The Greatest Generation, his parents’ cohort, paid a lot less into Social Security and Medicare than it took out of it, he says. (This is true.) It did nothing to reduce pollution, conserve natural resources, or halt the nation’s growing and dangerous addiction to fossil fuels. “Previous generations did not have a Clean Air Act or a Clean Water Act,” he says. His enacted both. (Also true.)
After dinner at my parents’ cabin near Crescent Lake, my father, sporting a blue shirt with a tropical print, spends two hours setting up targets and knocking them down with the precision of his favorite target rifle. Lawmakers at some point stopped working together to solve problems, he says.

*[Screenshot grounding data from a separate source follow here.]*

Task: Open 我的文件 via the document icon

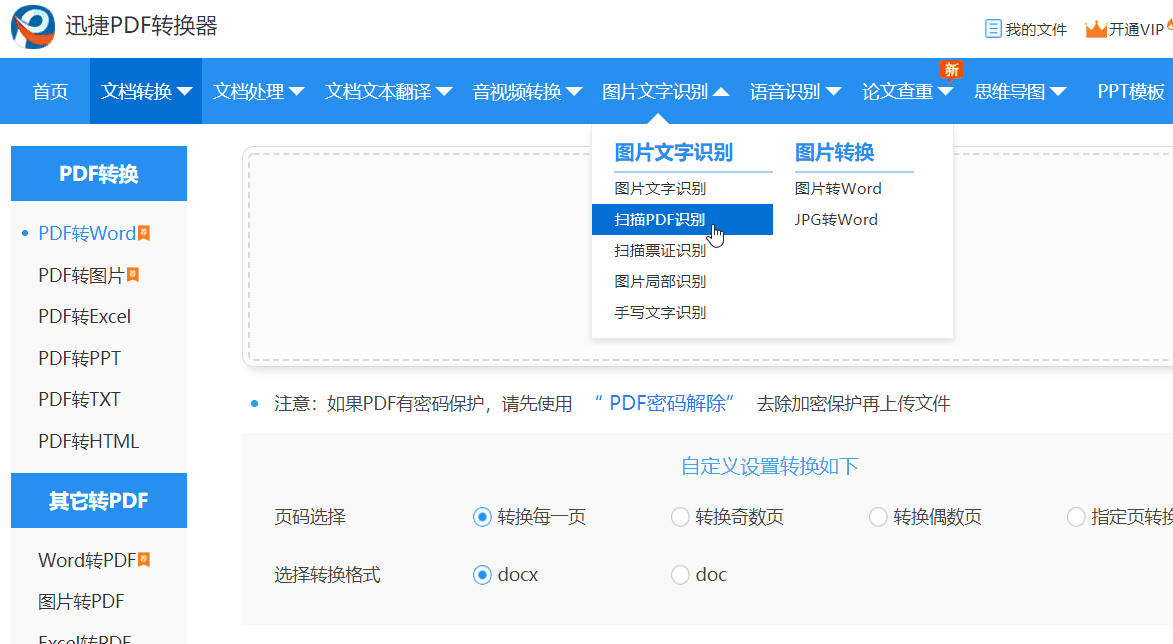Action: click(992, 29)
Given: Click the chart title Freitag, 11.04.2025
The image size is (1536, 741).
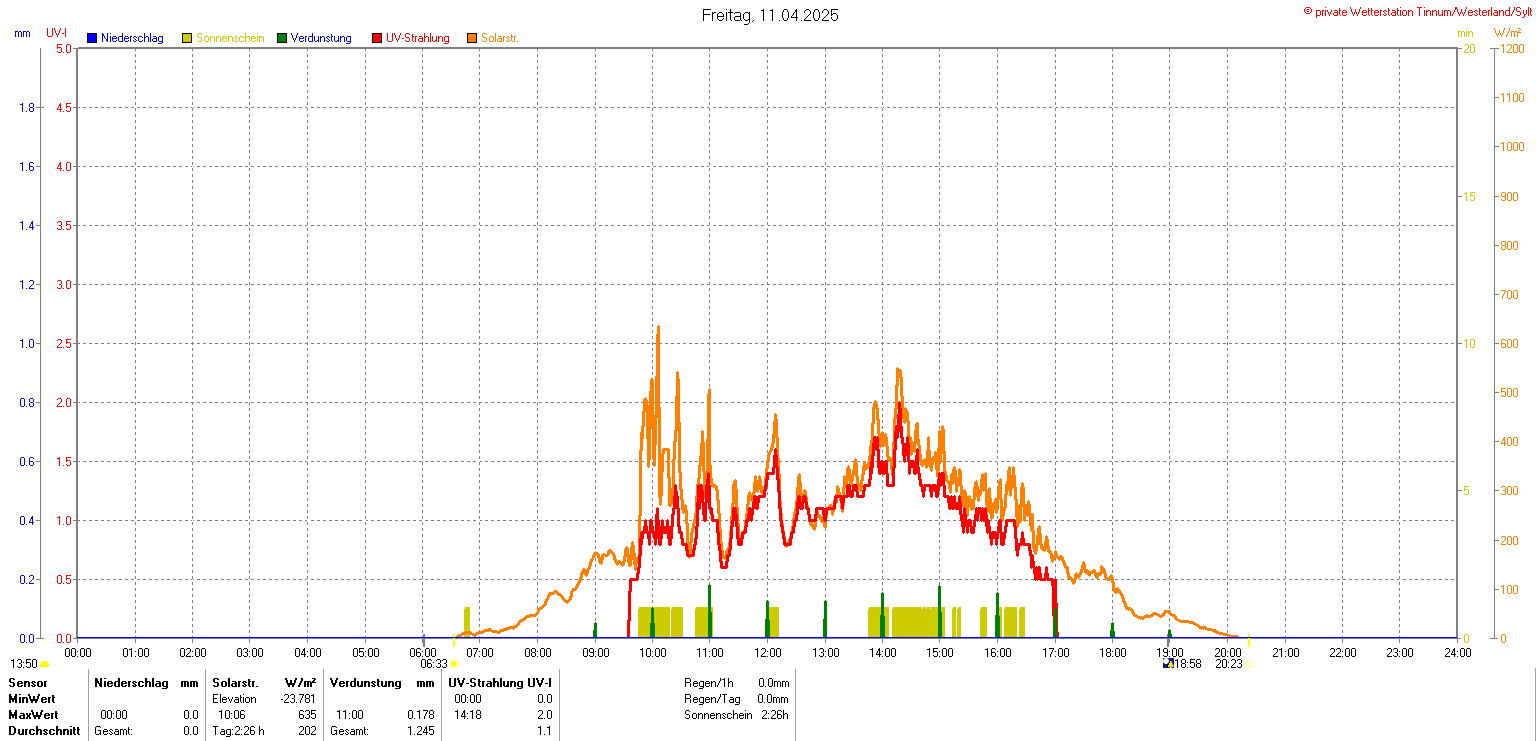Looking at the screenshot, I should point(770,15).
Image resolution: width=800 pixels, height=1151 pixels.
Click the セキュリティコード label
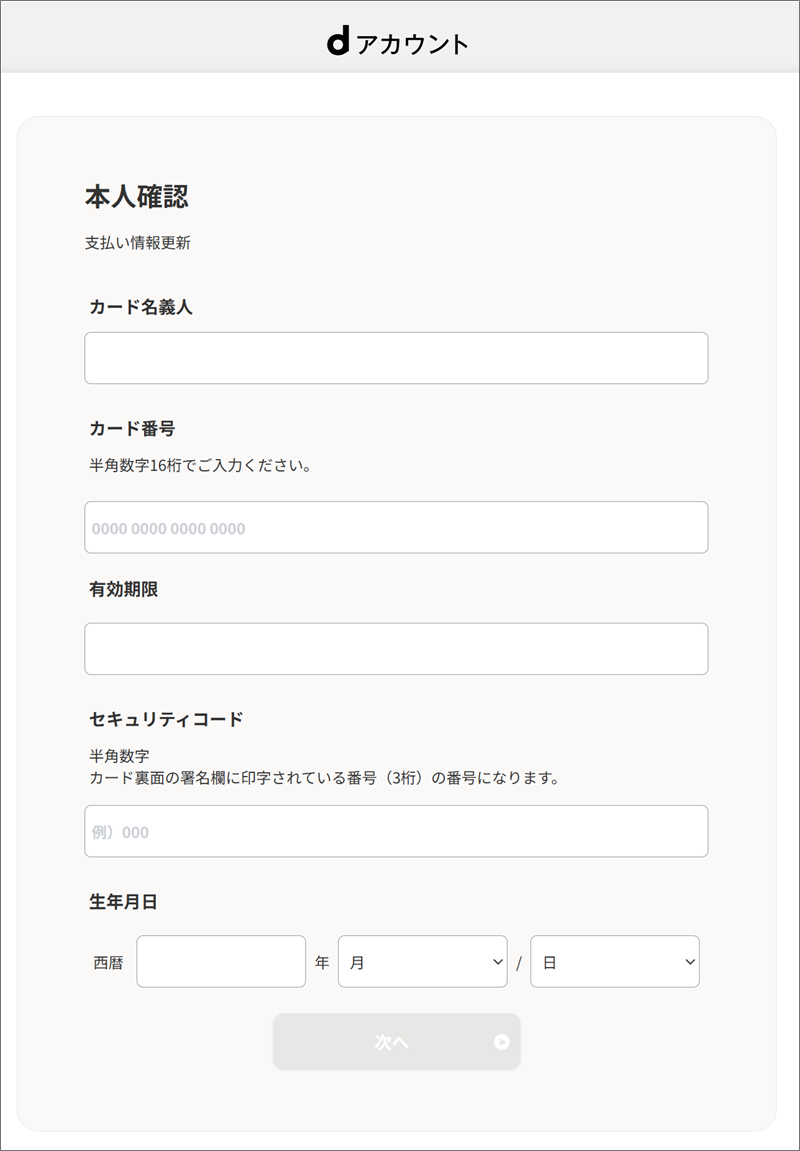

Big companies gorged on profits and stopped caring for their workers’ livelihoods. Regular people around the country spent money they didn’t have, signed mortgages they couldn’t afford, and lost their patience for delayed gratification. Who’s to blame for the cultural decay of personal responsibility? “I don’t know which generation’s fault that is,” my father says.
He says he’s rather surprised that he’s still in line to draw Medicare and Social Security benefits. “I felt I was paying all this money in, and it was going to be gone … and it turns out I’m going to get some.” He complains that “no one” is willing to pay the necessary taxes for government services or to adjust those services to current tax levels. He manages to dismiss one of the greatest acts of fiscal recklessness ever by a boomer—President George W. Bush’s decision to run two wars off the books without raising taxes or cutting outlays to fund them—as “outrageous” and “not my choice.”
Then he dives for my legs: There’s no guarantee that young Max Tankersley won’t grow up to enjoy economic opportunities as sweeping as those his grandparents did. Economic conditions change in unpredictable ways, my dad says. Oh, and the idea that opportunity eroded for my generation? Only if you’re a white American man. In his lifetime, he points out, women and minorities have seen their economic prospects brighten considerably, especially in higher-earning fields like the law. (A quartet of economists from Stanford and the University of Chicago reported this spring, “In 1960, 94 percent of doctors were white men, as were 96 percent of lawyers and 86 percent of managers. By 2008, these numbers had fallen to 63, 61, and 57 percent, respectively.”) Expanded trade has helped to lift people in Africa, Brazil, China, and the rest of the developing world out of poverty. (The World Bank reported this year that 22 percent of the developing world’s population lives on $1.25 or less per day, down from 52 percent in 1981.) My father says he will not apologize for that.
I keep bringing him back to the critique: His generation bought homes in a far cheaper market than mine; they didn’t move us off oil; they’ve reaped the stock gains and the carbon externalities and the budget deficits—and left us with the bill. He keeps brushing me off, flipping the camera. “There’s this whole theory in democracy that you get the government you deserve,” he says, readying more verbal jujitsu. “And it’s our fault for not saying, ‘That’s enough,’ just like it’s your fault. I mean, you’ve been voting now for how long?”
By evening’s end, the defense has turned to open taunting. So what, he asks, if it’s his generation’s fault? “What are you going to do with that? Are you going to learn something and not do it? Or are you going to just point fingers, like this article seems to be doing?”
I realize: He’s beating me.
The day after my trouncing, we retreat farther into the mountains, to a chilly lake where the Deschutes River springs to life, for a night of camping with family friends. We swim and roast marshmallows and play in the dirt and watch deer walk past the tent. Max helps my parents paddle the canoe.
In the morning, we comb the campsite, picking up food wrappers and specs of trash, some of them months old. You always leave your site cleaner than you found it, I tell Max, because other people will come after you, and others after them. It’s your duty as a camper.
Where did you learn that? he asks.
Your grandpa, I say.
This is the moment the prosecution regains its footing, by remembering just how hypocritical the defense has been. Boomers have always talked about making the world a better place. They were the century’s most idealistic young people. They’ve also known for decades about the fiscal, economic, and environmental paths America was headed down. How can they possibly square that wisdom with their inaction?
We break camp. Back at the cabin, I call up statistics, build economic charts online, and transplant a new backbone into my case. (I’d chide my dad here for installing Wi-Fi at his cabin, but I think it was Mom’s idea.)